Maybe it’s my age showing, maybe it’s my desire for clarity, and maybe it is a simple as my brain fully understands what you are supposed to know. In other words, I’ve thought that thought so many times that I’m sure I’ve said it out loud and I’m sure you’ve heard it. But you are doing anything about it. So confusing.

How many times have you experienced frustration over communication? It’s like a highway where my car is cruising along at 60, and so is yours. We are headed to our destinations, different ones because our days entail different tasks. We pass each other in a very few seconds on the road, barely enough to recognize that we know each other. And, in the nanosecond we both have expectations. On the road we expect we will stay in our own lanes, and to be respectful to indicate the passing, not staying in each other’s blind spots, right?

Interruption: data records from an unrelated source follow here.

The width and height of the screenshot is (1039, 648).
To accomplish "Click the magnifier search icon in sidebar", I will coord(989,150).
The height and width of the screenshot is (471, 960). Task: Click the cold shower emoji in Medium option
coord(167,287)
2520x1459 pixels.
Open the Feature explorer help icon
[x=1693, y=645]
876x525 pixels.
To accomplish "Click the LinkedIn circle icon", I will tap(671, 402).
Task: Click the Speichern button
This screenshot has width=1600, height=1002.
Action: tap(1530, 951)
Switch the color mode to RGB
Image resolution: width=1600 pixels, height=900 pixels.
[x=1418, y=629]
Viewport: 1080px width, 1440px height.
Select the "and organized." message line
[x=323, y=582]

Communication has basic rules as well. Some are called social graces – like please and thank you. Others are workplace driven – deferring to positions of authority in a meeting, calendaring meetings and deadlines and including others who are impacted, and responding to clients within an established timeline.

The harder parts of communication are unsaid. How many times are you a participant in a strategic planning process that only becomes common knowledge after months or longer of meetings and retreats? How about office relocation projects or tenant improvement projects? The communication frequency and content is often regulated by a project lead, limiting the knowledge of those impacted the most – your end users, your front line, your first responders to clients.

Once you think about this through a new lens you see the damage that control and command of communication can cause, most importantly, damage to trust. I don’t have to love everyone I work with (although isn’t that lovely to consider?), but to maximize profit I do have to trust them. The success of my organization depends on a strong foundation, and those pillars are built with every communication.

How does communication flow in your firm? What information do you hold that others would benefit from knowing? How can you communicate with your people in a way that honors the necessity of confidentiality and also provides transparency?

I’m headed out to the car. I’ll see you on the road.